CS6250: COMPUTER NETWORKS
Project description
Design and implementation of a reliable transport protocol
over an unreliable and dynamic datagram network
Revision 2 (Sept 24, 2002)
Introduction
In this project you will design and
implement your own network protocol hierarchy!
This is a challenging and exciting task, that
is necessary for understanding computer networks in depth.
In this handout, we give you a rather loose specification
for the functionality of the protocols that you will
design.
You have significant flexibility in adjusting
this specification to your own `protocol-design taste'.
Even though there are large similarities between the
following specification and the TCP/IP protocols, keep
in mind that there are also significant differences.
Emulated network topology
The topology of the emulated network,
i.e., the network nodes and the interconnecting links,
will be specified by an Initial Topology Configuration (ITC) script.
An example of an ITC script for a network with 4 nodes and 6
unidirectional links follows:
1 akron.cc.gatech.edu 17878 2 3
2 akron.cc.gatech.edu 17879 4
3 boise.cc.gatech.edu 17879 2 4
4 dollas.cc.gatech.edu 17890 1
Each line of the ITC corresponds to a network node X.
The first argument is the unique Node ID (NID) of node X,
the second is the name of the host that will be emulating X,
the third argument is the port number used for all communications to/from X,
while the following arguments are the NIDs of the nodes that X is connected to.
Note that the links are unidirectional. In the previous example for instance,
node-1 can send messages to node-2,
but it cannot receive messages directly from node-2.
The ITC script will follow the format and structure
of the previous example.
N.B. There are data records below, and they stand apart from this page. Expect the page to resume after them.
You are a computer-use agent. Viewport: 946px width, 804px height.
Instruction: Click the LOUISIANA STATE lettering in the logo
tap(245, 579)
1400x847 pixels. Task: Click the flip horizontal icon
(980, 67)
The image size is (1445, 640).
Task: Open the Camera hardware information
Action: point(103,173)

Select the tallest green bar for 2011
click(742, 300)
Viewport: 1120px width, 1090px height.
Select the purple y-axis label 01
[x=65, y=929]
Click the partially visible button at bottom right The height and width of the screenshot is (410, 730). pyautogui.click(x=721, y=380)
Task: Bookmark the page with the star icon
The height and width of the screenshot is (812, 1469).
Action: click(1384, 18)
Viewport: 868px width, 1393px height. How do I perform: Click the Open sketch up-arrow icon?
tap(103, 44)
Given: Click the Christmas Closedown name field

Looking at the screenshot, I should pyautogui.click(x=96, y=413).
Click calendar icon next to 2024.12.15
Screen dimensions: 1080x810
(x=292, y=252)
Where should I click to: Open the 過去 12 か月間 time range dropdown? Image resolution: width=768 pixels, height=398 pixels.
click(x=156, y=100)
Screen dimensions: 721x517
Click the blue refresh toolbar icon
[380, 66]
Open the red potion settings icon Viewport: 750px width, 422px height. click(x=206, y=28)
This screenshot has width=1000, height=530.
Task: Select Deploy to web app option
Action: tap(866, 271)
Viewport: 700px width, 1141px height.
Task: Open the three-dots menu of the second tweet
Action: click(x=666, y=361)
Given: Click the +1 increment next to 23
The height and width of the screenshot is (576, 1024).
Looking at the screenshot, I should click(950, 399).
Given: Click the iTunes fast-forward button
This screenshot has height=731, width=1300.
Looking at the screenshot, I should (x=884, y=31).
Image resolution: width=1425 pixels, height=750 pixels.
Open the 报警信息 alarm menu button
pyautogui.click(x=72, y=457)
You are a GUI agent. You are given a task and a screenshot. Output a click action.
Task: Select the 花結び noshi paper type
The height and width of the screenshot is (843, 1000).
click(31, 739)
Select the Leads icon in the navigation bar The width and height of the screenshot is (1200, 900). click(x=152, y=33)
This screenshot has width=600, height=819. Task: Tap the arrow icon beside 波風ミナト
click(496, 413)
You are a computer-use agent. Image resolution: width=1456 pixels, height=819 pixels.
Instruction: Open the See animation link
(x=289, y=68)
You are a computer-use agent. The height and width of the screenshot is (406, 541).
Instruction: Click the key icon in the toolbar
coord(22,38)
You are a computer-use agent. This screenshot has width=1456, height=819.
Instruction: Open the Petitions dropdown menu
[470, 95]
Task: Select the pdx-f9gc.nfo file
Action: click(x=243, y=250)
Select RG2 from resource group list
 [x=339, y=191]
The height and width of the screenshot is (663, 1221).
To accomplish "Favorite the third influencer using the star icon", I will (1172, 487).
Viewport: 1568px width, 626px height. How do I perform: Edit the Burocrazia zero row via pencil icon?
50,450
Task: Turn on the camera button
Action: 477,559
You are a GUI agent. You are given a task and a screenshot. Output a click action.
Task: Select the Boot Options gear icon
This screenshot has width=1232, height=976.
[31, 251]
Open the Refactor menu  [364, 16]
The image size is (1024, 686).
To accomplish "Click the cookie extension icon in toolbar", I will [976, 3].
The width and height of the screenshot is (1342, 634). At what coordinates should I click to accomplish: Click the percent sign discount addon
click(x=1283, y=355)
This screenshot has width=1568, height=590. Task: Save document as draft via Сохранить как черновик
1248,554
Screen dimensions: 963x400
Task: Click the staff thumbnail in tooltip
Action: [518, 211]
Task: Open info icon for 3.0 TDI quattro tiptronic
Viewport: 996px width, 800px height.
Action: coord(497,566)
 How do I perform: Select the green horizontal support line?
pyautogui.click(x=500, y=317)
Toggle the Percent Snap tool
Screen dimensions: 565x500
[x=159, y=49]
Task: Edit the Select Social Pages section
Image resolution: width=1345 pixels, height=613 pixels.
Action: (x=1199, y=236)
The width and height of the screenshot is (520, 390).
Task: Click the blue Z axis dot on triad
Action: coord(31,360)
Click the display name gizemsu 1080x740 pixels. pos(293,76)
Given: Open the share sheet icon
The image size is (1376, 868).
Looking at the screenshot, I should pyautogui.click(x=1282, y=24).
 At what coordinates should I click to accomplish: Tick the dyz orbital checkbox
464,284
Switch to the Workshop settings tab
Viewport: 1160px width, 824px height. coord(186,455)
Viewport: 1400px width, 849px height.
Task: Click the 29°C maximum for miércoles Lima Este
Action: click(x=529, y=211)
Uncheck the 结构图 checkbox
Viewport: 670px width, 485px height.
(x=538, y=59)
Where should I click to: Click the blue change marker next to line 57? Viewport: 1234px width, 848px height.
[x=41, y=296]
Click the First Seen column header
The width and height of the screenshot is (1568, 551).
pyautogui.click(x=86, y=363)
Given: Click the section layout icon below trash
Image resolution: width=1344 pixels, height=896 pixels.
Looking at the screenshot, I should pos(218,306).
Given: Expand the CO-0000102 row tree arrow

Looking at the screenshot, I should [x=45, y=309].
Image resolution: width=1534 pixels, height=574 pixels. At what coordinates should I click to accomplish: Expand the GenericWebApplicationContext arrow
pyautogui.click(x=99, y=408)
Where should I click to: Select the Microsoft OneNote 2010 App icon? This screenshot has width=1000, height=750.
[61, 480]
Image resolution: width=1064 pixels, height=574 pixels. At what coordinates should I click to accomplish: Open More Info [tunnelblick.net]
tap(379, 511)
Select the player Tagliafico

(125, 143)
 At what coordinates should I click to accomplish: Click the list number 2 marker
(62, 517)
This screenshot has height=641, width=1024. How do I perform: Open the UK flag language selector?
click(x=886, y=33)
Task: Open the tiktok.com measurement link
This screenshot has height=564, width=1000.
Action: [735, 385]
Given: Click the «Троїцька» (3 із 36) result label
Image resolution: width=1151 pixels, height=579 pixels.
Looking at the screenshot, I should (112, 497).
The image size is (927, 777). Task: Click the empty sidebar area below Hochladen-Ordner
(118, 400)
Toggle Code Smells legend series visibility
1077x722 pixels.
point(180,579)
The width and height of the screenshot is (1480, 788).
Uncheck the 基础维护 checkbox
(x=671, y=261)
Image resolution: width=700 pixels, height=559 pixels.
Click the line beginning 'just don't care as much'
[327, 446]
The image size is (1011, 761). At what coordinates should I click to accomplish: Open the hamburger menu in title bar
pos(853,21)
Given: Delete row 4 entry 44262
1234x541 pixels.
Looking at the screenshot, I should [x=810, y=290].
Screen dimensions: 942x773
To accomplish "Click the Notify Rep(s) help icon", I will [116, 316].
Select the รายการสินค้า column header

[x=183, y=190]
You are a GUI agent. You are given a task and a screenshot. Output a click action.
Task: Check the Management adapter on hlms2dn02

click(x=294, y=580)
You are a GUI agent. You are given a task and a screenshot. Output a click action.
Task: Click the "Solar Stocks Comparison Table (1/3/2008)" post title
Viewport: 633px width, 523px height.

It will not include any comments, but it may include
arbitrary blank spaces between successive arguments, or blank lines.
Suppose that your executable program is called net6250,
and the previous ITC script is called itc_1.
To emulate the network of the previous example you would need to run
four instances of net6250, as shown next. Note that in each command
line you have to specify the NID of the corresponding node,
as well as the filename of the ITC script.
At akron.cc.gatech.edu.edu run: net6250 1 itc_1
At akron.cc.gatech.edu.edu run: net6250 2 itc_1
At boise.cc.gatech.edu.edu run: net6250 3 itc_1
At dollas.cc.gatech.edu.edu run: net6250 4 itc_1
Note that the ITC script defines the initial network topology.
After initialization, your routing protocol should be able to detect topology
changes and react to them determining new shortest-path routes.
Two types of topology changes can occur:
- A node failure, meaning that the process that emulates
a network node, together with all its links, is aborted.
- A link failure, meaning that a particular link
is disabled.
Both failures can be permanent or temporary (i.e., an aborted node or link
can be restarted).
There will be no introduction of nodes or links
that were not present in the original topology.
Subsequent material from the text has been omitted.